Athlon II X2 240e and Athlon II X3 435 CPU Review

VirtualDub + DivX

With VirtualDub we converted a full-length DVD movie to DivX format and saw how long it took for this conversion to be completed. The DivX codec is capable of recognizing and using not only more than one CPU (i.e., more than one core), but also the SSE4 instruction set (feature not available on the reviewed CPUs).
The movie we chose to convert was Star Trek – The Motion Picture: Director’s Cut. We copied the movie to our hard disk drive with no compression, so the final original file on our HDD was 6.79 GB. After compressing it with DivX, the final file was only 767.40 MB, which is quite remarkable.
The results below are given in seconds, so the lower the better.

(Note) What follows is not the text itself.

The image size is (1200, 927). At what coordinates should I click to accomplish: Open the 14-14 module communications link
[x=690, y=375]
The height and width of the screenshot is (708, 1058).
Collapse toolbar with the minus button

Athlon II X2 240e and Athlon II X3 435 CPU Review

On DivX encoding using the on-board video Athlon II X2 240e was 18.34% faster than Celeron E3200. Athlon II X3 435 was 24.61% faster than Pentium E5200, 21.62% faster than Pentium E6300 and 13.72% faster than Athlon II X2 240e. Athlon II X4 620 was 6.19% faster than Athlon II X3 435 and 19.06% faster than Athlon II X2 240e.
When we installed a GeForce 9600 GT performance increased less than 3% compared to the results taken with the on-board video, so we have to consider that there was no significant performance increase when we installed a “real” video.